Global Franchise Group
- Industry: Brand management
- Founded: 2010; 16 years ago
- Headquarters: Atlanta, Georgia, United States
- Owner: FAT Brands
- Subsidiaries: Great American Cookies Hot Dog on a Stick MaggieMoo's Marble Slab Creamery Pretzelmaker Round Table Pizza
- Website: fatbrands.com

= Global Franchise Group =

American brand management company

Global Franchise Group was a brand-acquisition and management firm headquartered in Atlanta, Georgia, United States. It specialized in franchising and quick-service restaurant industries. It was founded in 2010 with the acquisition of NexCen Brands' properties and was acquired by FAT Brands in July 2021.

==History==
Global Franchise Group was established in 2010 after Levine Leichtman bought all of NexCen Brands Inc.’s franchise businesses for $112.5 million.

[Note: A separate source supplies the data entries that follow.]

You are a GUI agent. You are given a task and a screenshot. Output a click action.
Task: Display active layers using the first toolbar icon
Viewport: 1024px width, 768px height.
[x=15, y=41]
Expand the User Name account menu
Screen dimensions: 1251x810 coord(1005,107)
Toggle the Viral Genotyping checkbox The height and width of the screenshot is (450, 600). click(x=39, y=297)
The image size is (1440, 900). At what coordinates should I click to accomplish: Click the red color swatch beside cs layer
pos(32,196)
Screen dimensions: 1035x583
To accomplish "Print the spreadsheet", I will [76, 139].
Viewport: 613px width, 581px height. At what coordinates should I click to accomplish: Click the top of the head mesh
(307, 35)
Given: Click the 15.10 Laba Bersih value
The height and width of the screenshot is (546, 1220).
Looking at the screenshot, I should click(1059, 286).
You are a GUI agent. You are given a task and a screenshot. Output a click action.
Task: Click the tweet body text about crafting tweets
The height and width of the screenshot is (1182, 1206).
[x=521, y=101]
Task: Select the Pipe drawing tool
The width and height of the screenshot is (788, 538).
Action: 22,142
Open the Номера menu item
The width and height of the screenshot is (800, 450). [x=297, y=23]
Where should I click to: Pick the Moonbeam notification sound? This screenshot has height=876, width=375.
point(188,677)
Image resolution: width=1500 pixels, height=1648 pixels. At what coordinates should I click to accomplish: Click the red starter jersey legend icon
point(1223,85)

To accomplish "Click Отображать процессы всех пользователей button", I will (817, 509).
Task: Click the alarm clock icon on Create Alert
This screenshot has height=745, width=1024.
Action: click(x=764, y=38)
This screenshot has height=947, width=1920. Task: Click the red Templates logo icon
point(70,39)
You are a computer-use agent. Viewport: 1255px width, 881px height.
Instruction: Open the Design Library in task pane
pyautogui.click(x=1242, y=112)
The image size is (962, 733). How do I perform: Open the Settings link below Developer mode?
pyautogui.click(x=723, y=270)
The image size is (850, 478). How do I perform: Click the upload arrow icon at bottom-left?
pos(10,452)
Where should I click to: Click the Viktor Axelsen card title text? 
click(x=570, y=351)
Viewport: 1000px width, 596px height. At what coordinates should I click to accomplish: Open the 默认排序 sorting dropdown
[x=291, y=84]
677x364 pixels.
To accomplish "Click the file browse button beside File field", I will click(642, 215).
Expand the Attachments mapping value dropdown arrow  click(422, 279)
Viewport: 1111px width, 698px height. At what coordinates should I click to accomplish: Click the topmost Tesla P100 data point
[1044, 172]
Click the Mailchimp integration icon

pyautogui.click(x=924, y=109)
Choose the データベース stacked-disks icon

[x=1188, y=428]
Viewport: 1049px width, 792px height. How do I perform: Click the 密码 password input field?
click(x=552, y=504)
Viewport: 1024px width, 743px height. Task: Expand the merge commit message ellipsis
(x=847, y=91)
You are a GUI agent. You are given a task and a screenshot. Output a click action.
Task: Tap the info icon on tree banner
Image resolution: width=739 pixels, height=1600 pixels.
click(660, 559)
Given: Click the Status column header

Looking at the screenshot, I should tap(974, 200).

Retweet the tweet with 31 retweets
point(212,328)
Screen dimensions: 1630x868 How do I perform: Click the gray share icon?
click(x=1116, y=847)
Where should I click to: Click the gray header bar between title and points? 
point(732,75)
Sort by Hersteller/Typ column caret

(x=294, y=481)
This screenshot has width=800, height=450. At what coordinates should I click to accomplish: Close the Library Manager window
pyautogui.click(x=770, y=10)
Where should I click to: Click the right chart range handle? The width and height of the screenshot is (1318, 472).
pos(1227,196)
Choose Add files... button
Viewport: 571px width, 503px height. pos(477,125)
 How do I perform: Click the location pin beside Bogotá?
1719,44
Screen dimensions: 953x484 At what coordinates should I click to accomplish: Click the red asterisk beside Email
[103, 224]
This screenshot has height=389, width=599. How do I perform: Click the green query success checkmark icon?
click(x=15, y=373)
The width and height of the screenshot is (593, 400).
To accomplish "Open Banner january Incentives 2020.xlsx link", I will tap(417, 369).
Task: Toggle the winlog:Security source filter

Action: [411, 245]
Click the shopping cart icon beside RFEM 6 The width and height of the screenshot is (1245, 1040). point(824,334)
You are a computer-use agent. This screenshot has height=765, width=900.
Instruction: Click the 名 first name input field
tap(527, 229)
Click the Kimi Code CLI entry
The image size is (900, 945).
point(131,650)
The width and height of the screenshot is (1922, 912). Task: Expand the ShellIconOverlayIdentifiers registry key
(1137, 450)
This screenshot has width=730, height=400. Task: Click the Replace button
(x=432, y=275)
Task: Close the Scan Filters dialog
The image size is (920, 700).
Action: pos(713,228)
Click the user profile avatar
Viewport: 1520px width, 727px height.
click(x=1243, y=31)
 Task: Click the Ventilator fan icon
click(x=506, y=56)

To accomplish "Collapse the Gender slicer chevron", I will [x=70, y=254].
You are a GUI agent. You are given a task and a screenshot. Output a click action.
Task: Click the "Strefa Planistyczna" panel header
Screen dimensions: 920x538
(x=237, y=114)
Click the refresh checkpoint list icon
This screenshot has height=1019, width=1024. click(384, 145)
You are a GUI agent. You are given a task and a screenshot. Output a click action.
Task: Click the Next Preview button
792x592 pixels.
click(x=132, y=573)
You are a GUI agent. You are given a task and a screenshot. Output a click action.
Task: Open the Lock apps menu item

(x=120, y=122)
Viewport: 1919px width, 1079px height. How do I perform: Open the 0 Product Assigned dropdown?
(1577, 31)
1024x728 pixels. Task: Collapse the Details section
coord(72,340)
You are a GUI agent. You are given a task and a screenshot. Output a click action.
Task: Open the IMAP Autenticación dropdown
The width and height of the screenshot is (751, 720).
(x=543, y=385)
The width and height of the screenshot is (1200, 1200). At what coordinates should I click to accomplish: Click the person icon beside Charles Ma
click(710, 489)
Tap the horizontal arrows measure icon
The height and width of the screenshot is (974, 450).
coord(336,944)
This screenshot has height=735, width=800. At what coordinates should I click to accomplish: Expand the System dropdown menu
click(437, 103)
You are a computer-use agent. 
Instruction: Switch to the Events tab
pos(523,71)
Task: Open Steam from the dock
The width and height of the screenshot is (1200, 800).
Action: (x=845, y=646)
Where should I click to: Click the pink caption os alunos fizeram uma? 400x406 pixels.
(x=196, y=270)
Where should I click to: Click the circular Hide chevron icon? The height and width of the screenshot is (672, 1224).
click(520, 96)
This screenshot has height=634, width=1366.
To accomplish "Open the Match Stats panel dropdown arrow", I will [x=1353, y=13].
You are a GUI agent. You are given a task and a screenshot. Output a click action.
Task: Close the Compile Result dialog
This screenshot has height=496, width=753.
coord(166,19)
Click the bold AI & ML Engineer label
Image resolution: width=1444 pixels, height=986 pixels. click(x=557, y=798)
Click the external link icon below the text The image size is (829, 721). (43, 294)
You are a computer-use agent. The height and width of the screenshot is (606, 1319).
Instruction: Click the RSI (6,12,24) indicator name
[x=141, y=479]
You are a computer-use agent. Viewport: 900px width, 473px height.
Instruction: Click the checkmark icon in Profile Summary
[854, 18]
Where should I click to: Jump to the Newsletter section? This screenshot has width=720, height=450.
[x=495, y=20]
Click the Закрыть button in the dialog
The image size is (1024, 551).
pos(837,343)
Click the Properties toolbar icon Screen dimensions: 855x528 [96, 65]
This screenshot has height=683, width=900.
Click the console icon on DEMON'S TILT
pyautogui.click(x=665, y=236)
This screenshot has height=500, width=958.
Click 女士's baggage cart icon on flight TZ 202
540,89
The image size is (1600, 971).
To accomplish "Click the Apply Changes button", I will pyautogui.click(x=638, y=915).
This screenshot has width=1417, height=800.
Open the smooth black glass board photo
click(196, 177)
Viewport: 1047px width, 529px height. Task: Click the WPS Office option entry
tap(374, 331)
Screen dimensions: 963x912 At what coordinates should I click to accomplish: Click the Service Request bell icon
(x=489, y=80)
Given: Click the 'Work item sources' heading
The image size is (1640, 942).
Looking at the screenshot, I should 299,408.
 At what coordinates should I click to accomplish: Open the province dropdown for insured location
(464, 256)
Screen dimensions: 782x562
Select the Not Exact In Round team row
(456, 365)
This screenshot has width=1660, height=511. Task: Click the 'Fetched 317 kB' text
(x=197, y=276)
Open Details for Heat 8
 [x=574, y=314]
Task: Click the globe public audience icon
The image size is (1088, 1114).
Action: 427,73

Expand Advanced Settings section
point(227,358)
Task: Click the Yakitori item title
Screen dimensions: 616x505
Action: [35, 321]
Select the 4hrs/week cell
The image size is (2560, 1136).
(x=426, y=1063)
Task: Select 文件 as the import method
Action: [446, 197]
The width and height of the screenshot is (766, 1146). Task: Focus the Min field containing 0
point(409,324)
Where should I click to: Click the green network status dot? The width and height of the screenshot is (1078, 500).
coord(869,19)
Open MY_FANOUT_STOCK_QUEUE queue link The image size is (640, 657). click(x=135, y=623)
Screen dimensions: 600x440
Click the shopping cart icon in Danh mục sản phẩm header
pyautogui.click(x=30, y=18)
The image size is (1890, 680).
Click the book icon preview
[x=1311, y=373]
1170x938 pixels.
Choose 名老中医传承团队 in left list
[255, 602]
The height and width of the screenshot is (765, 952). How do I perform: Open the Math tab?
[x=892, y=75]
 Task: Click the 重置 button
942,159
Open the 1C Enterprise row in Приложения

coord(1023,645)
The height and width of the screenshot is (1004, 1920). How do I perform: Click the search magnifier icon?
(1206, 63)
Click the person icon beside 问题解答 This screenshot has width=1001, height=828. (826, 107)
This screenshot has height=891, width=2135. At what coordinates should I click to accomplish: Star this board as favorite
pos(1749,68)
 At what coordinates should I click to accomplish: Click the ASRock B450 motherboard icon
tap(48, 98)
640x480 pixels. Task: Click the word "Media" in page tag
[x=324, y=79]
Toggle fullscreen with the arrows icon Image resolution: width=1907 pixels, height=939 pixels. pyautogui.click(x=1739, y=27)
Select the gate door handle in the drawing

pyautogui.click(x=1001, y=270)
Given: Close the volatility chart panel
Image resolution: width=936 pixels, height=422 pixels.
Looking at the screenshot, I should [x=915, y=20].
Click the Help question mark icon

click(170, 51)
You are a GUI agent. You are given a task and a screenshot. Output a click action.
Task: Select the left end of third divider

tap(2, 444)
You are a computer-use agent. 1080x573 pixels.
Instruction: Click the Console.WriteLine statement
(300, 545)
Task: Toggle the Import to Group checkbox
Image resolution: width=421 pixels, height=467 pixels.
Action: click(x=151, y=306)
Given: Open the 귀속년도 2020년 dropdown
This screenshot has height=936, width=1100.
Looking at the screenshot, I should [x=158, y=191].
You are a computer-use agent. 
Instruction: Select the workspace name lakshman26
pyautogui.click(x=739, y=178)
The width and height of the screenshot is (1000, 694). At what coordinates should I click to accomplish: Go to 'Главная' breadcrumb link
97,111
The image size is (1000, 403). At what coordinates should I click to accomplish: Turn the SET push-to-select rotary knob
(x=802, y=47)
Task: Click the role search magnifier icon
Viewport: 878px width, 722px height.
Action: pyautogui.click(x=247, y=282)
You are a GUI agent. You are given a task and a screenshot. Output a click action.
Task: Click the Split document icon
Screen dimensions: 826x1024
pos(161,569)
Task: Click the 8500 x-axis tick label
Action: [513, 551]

The company, wanting to focus solely on restaurants, sold its shoe brand, The Athlete's Foot to Intersport, LLC in July 2012.

== Acquisitions and sale ==
In August 2014, Global Franchise Group acquired Hot Dog on a Stick. In September 2017, Global Franchise Group acquired Round Table Pizza.

In July 2021, Global Franchise Group was acquired by FAT Brands.